◆ **Requirement**
All entries, exactly as written, should be output again.
Available data below:
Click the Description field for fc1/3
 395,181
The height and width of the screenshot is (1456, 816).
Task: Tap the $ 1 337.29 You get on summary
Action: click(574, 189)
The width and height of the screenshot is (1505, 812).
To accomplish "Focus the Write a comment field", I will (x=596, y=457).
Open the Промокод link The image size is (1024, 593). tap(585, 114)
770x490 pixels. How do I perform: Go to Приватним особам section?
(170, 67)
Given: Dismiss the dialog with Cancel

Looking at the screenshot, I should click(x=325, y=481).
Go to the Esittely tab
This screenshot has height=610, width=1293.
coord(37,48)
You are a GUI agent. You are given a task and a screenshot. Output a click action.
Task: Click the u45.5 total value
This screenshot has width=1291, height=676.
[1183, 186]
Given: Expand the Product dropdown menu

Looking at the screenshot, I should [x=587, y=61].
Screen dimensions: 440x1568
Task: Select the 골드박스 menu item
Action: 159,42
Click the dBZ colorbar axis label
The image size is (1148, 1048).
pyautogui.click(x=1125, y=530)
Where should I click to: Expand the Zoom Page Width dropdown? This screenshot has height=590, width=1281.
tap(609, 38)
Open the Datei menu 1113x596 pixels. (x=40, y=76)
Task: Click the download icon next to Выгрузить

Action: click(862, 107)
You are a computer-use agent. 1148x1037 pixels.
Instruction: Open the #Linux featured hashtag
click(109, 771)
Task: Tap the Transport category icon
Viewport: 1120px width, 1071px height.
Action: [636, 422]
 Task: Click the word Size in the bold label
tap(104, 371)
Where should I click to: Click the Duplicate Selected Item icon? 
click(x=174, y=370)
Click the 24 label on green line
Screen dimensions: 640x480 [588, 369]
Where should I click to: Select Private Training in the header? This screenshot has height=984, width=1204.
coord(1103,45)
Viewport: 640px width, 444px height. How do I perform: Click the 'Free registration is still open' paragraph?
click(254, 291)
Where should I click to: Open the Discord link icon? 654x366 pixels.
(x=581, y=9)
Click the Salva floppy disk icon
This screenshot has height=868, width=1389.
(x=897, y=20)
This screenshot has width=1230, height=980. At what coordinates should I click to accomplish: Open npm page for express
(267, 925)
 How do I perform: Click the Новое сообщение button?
End of Available data.
◆ **Task response**
Click the Description field for fc1/3
 395,181
The height and width of the screenshot is (1456, 816).
Task: Tap the $ 1 337.29 You get on summary
Action: click(574, 189)
The width and height of the screenshot is (1505, 812).
To accomplish "Focus the Write a comment field", I will (x=596, y=457).
Open the Промокод link The image size is (1024, 593). tap(585, 114)
770x490 pixels. How do I perform: Go to Приватним особам section?
(170, 67)
Given: Dismiss the dialog with Cancel

Looking at the screenshot, I should click(x=325, y=481).
Go to the Esittely tab
This screenshot has height=610, width=1293.
coord(37,48)
You are a GUI agent. You are given a task and a screenshot. Output a click action.
Task: Click the u45.5 total value
This screenshot has width=1291, height=676.
[1183, 186]
Given: Expand the Product dropdown menu

Looking at the screenshot, I should [x=587, y=61].
Screen dimensions: 440x1568
Task: Select the 골드박스 menu item
Action: 159,42
Click the dBZ colorbar axis label
The image size is (1148, 1048).
pyautogui.click(x=1125, y=530)
Where should I click to: Expand the Zoom Page Width dropdown? This screenshot has height=590, width=1281.
tap(609, 38)
Open the Datei menu 1113x596 pixels. (x=40, y=76)
Task: Click the download icon next to Выгрузить

Action: click(862, 107)
You are a computer-use agent. 1148x1037 pixels.
Instruction: Open the #Linux featured hashtag
click(109, 771)
Task: Tap the Transport category icon
Viewport: 1120px width, 1071px height.
Action: [636, 422]
 Task: Click the word Size in the bold label
tap(104, 371)
Where should I click to: Click the Duplicate Selected Item icon? 
click(x=174, y=370)
Click the 24 label on green line
Screen dimensions: 640x480 [588, 369]
Where should I click to: Select Private Training in the header? This screenshot has height=984, width=1204.
coord(1103,45)
Viewport: 640px width, 444px height. How do I perform: Click the 'Free registration is still open' paragraph?
click(254, 291)
Where should I click to: Open the Discord link icon? 654x366 pixels.
(x=581, y=9)
Click the Salva floppy disk icon
This screenshot has height=868, width=1389.
(x=897, y=20)
This screenshot has width=1230, height=980. At what coordinates should I click to accomplish: Open npm page for express
(267, 925)
 How do I perform: Click the Новое сообщение button?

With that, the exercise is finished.